Setelah berjam-jam berkutat dengan baris kode, Anya akhirnya berhasil masuk. Ia menemukan sesuatu yang mengejutkan. Profil Leo ditandai sebagai "tidak aktif" dan "dihapus." Ada catatan kecil yang menjelaskan bahwa Leo telah meminta penghapusan datanya dari Synapse, dan sistem tidak diizinkan untuk mengungkapkan alasannya.

Anya merasa bingung. Mengapa Leo menghapus profilnya? Apakah dia tidak merasakan apa yang ia rasakan? Apakah cinta yang mereka bagi hanya ilusi yang diciptakan oleh algoritma?

Anya terus menggali lebih dalam. Ia menemukan log aktivitas terakhir Leo di Synapse. Ia melihat bahwa Leo telah melakukan pencarian tentang "penyakit genetik langka" dan "terapi gen." Anya ingat Leo pernah bercerita tentang riwayat penyakit keluarganya, sebuah kondisi genetik yang bisa diturunkan kepada keturunannya.

Tiba-tiba, Anya menyadari. Leo menghilang bukan karena ia tidak mencintainya, tetapi justru karena ia terlalu mencintainya. Ia mungkin takut mewariskan penyakitnya kepada anak-anak mereka. Ia mungkin ingin melindungi Anya dari masa depan yang tidak pasti.

Anya merasa air mata mengalir di pipinya. Ia merasa bodoh karena meragukan cinta Leo. Ia merasa bersalah karena mencoba melanggar privasinya.

Keesokan harinya, Anya memutuskan untuk mencari Leo. Ia menggunakan semua keahliannya sebagai programmer untuk melacaknya, meninggalkan pesan terenkripsi di dunia digital yang hanya bisa diakses oleh Leo.

Beberapa hari kemudian, Anya menerima pesan balasan. Sebuah lokasi. Sebuah taman di pinggiran kota.

Anya pergi ke taman itu dengan jantung berdebar kencang. Ia melihat Leo duduk di bangku, menatap matahari terbenam.

Leo menoleh, matanya bertemu dengan mata Anya. Ia tersenyum lemah.

"Aku tahu kamu akan menemukanku," kata Leo.

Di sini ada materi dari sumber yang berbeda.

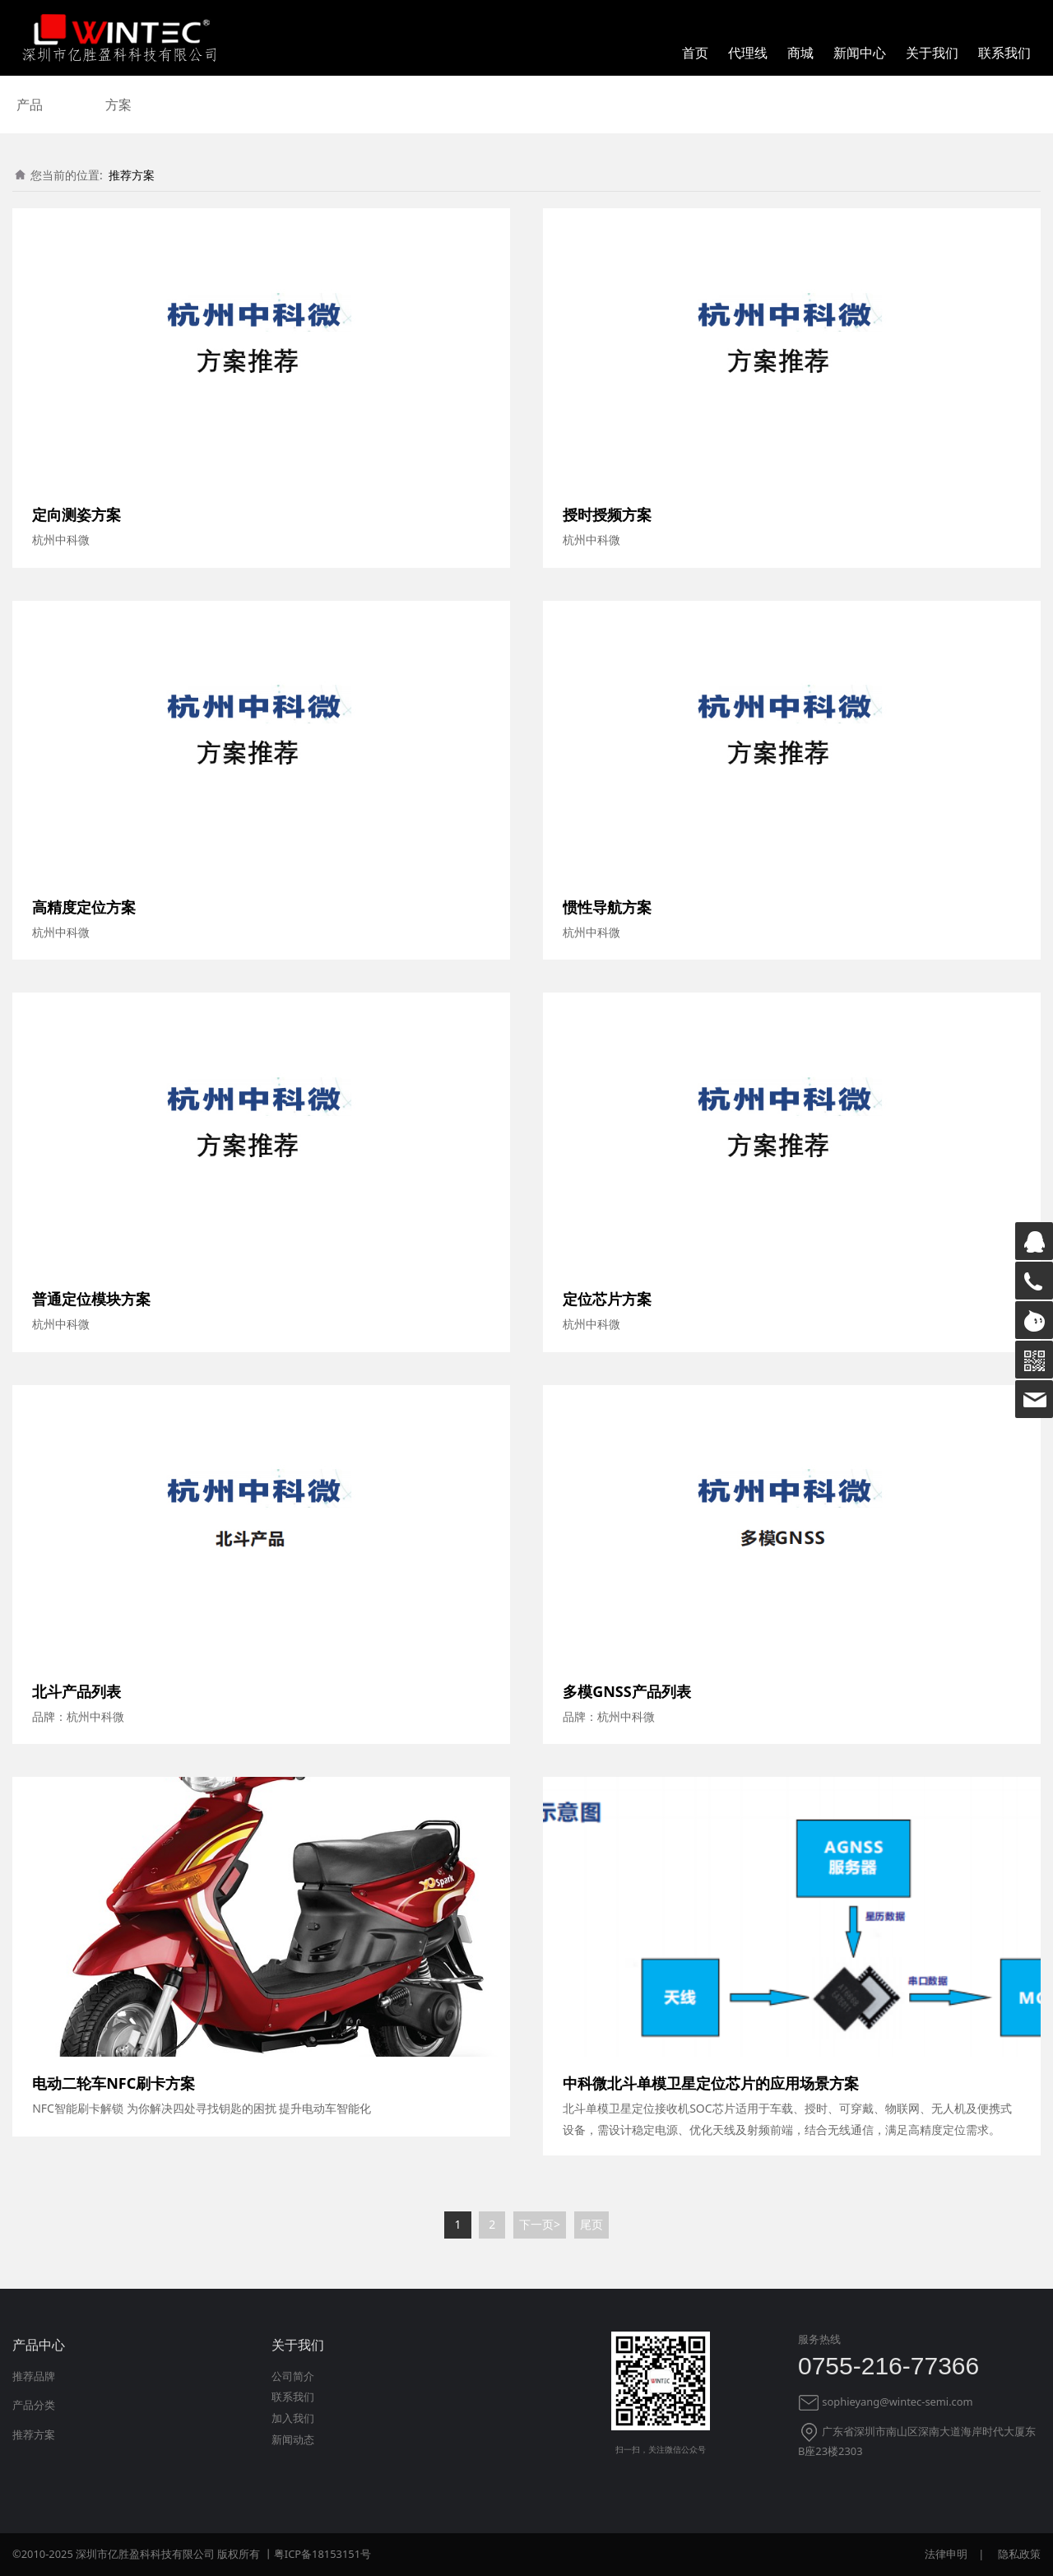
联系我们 (1004, 53)
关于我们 (932, 53)
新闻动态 (292, 2439)
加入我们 (292, 2418)
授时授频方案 (607, 514)
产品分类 (33, 2404)
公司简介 (292, 2376)
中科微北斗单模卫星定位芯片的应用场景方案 (711, 2083)
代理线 (748, 53)
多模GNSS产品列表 (627, 1691)
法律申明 (946, 2553)
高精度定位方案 (84, 907)
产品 (29, 104)
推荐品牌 (33, 2376)
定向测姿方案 (76, 514)
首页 (695, 53)
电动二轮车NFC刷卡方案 (113, 2083)
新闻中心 (859, 53)
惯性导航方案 (607, 907)
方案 (118, 104)
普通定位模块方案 (91, 1299)
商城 (800, 53)
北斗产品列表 (76, 1691)
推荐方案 (132, 175)
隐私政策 (1019, 2553)
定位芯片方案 (607, 1299)
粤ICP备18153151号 (322, 2553)
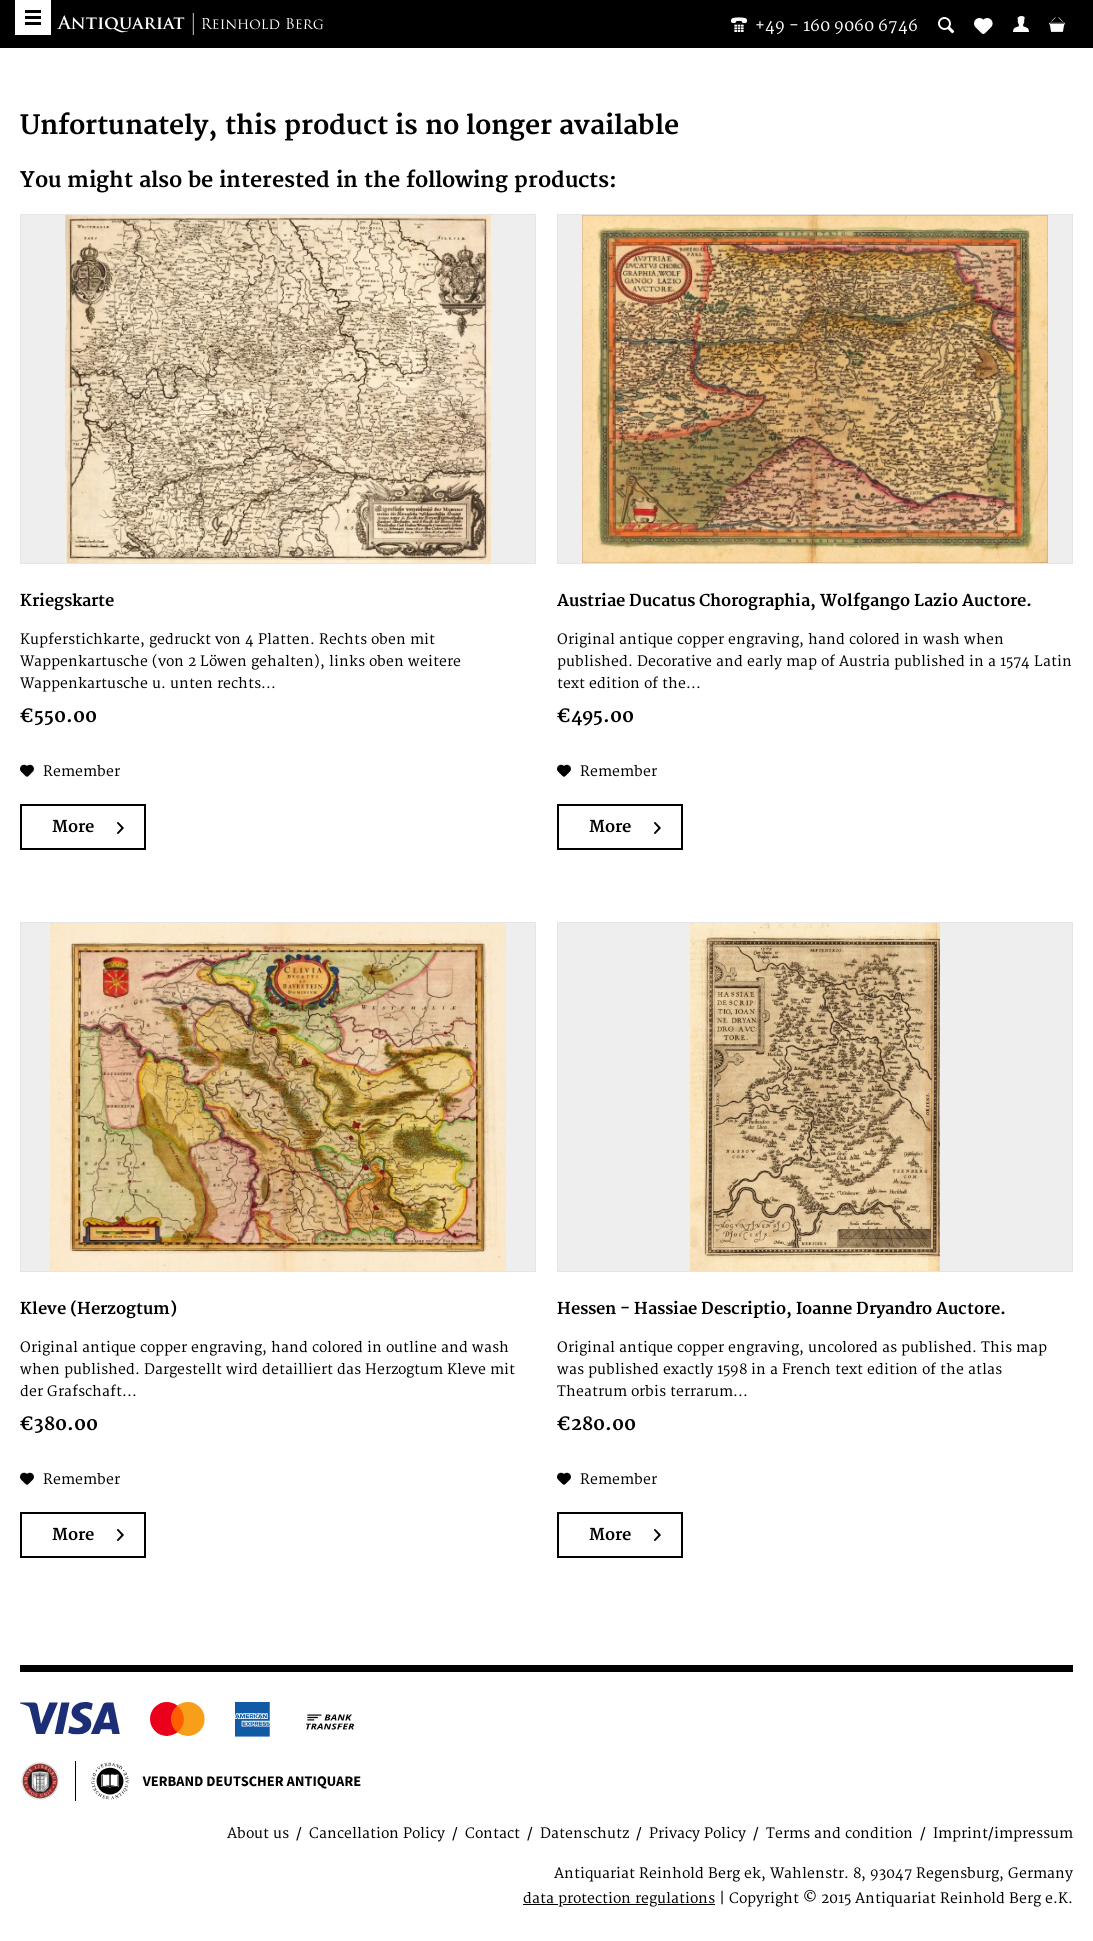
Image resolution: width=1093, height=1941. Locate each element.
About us (258, 1833)
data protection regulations (619, 1898)
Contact (492, 1833)
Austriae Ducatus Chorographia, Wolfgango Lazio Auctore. (794, 601)
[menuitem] (1021, 24)
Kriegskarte (67, 601)
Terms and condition (839, 1833)
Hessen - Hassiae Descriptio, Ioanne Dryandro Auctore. (781, 1309)
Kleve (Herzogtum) (98, 1309)
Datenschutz (584, 1833)
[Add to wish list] (70, 772)
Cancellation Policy (377, 1833)
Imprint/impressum (1003, 1833)
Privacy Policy (697, 1833)
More (88, 827)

Anya duduk di sampingnya. "Mengapa kamu menghilang?"

Leo menghela napas panjang. "Aku tidak ingin menyakitimu, Anya. Aku tidak ingin membebanimu dengan masa depanku."

Anya meraih tangannya. "Kamu tidak membebaniku. Aku ingin bersamamu, apa pun yang terjadi."

Leo menatap Anya dengan mata penuh cinta. "Kamu yakin?"

Anya mengangguk. "Aku yakin. Algoritma mungkin mempertemukan kita, tetapi cinta kita adalah nyata. Dan aku tidak akan membiarkan penyakit genetik apa pun merenggutnya."

Mereka berpelukan erat, merasakan kehangatan satu sama lain di tengah dinginnya era digital. Anya tahu bahwa masa depan mereka mungkin tidak mudah. Tapi ia juga tahu bahwa dengan cinta dan dukungan, mereka bisa menghadapi apa pun. Cinta di era AI mungkin dimulai dengan unduhan rindu dan unggahan hati, tetapi cinta sejati membutuhkan lebih dari sekadar algoritma. Itu membutuhkan keberanian, kepercayaan, dan penerimaan tanpa syarat. Dan Anya tahu, ia memiliki semua itu untuk Leo.